Verso Benares captures this dynamic through the use of long, non-judgmental shots. The filming of the ghats does not focus on the exotic surface chaos (the profane time), but on the eternal repetition of the rituals (the sacred time), as if every dawn were the mythic re-creation of the world. Death, central to Benares, ceases to be a profane event and becomes the culmination of the hierophany: the body returning to the Ganges, the axis mundi (axis of the world), completes the cosmic cycle described by Eliade.

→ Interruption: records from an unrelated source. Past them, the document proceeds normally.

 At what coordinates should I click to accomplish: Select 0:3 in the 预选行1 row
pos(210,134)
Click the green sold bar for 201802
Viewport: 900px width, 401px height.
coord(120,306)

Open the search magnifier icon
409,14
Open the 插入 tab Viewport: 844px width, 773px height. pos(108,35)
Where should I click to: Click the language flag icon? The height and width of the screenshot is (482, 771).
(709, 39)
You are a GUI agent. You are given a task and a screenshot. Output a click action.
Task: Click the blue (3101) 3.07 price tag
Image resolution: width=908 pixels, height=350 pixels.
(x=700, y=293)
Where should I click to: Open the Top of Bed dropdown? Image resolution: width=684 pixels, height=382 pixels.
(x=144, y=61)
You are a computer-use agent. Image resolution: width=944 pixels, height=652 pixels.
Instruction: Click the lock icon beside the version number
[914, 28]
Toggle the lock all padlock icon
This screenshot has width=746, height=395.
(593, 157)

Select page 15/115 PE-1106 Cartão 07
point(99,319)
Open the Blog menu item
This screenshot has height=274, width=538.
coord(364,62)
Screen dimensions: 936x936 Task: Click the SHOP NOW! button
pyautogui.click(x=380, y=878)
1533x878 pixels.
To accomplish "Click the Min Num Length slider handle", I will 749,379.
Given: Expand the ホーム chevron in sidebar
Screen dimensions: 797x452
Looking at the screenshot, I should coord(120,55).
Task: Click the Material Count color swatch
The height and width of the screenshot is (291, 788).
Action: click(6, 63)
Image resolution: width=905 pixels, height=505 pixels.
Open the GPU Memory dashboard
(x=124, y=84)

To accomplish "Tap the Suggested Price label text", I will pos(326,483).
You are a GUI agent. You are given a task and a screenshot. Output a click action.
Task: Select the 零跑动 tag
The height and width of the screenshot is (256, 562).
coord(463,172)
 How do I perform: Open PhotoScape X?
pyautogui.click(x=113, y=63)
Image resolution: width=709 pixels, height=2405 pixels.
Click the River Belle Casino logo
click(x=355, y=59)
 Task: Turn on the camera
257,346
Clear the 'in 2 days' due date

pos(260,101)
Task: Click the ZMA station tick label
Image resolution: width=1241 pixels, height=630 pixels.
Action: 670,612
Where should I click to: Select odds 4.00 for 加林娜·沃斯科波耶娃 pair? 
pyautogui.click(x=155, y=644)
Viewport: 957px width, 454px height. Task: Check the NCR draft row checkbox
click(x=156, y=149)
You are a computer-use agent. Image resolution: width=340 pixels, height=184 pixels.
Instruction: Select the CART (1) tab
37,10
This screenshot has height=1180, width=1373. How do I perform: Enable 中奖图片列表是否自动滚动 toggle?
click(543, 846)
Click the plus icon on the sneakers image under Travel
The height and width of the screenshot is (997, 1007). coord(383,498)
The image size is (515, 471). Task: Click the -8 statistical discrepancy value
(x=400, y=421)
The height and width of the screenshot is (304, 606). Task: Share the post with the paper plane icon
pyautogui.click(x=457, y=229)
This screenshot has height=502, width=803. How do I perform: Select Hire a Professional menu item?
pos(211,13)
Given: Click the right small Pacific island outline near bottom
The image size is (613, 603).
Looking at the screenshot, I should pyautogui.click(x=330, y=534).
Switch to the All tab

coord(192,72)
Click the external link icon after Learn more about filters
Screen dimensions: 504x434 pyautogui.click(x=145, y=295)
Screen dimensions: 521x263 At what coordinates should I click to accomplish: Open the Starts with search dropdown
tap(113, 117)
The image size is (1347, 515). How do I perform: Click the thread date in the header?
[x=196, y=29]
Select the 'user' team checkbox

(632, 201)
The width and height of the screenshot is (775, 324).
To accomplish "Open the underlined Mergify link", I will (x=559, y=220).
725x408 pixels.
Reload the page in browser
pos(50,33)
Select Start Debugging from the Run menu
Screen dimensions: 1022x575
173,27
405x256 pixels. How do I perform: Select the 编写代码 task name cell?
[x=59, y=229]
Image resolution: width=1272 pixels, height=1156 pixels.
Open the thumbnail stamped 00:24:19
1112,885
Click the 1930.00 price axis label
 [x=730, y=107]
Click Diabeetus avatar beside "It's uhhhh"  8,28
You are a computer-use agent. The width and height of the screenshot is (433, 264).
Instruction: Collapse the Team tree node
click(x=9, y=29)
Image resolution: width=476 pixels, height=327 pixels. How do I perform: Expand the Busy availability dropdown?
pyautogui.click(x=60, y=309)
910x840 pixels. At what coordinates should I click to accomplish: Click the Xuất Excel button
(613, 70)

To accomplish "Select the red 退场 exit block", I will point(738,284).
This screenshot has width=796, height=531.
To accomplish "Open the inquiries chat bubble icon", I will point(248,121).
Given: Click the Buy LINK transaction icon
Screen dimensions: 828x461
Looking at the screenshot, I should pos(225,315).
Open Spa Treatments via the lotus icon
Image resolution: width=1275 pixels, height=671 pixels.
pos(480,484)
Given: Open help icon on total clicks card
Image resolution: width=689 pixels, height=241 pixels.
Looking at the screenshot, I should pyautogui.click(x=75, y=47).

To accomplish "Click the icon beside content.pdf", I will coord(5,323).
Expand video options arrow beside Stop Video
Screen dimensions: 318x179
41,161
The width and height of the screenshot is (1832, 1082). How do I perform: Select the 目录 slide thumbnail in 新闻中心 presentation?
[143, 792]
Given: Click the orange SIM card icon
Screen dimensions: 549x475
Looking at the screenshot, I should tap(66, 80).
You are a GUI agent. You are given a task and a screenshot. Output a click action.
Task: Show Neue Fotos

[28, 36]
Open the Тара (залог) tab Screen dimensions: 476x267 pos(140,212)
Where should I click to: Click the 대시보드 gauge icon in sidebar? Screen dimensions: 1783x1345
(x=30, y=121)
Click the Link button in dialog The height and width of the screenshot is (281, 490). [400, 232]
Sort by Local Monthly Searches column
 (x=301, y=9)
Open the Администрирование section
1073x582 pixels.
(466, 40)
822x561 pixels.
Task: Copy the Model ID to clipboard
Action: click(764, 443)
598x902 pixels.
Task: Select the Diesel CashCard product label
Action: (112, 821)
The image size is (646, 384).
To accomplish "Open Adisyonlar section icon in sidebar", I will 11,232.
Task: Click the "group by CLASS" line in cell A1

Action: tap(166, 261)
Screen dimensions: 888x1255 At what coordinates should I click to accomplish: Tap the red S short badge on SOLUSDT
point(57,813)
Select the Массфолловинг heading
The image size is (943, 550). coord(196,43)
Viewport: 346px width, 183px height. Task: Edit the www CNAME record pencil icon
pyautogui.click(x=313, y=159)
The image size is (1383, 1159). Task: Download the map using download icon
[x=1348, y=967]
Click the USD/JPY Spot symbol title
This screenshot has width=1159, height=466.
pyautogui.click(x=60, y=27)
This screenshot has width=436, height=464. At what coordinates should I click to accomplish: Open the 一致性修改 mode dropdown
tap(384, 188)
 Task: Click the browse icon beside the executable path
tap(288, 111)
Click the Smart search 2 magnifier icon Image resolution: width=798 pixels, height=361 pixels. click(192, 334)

In this sense, the documentary moves away from mere travelogue and approaches the phenomenology of religions, a field of study that Eliade shaped. Cinema, particularly that influenced by the French aesthetic sensibility, offers the necessary lens to transpose such abstract philosophical concepts into contemplative and powerful images, making Varanasi not just a city, but a mystical experience accessible through film. Its absence of a voice-over narrative compels the viewer to experience the place, to find the sacred in the everyday, exactly as Eliade’s philosophy suggests that religion reveals itself.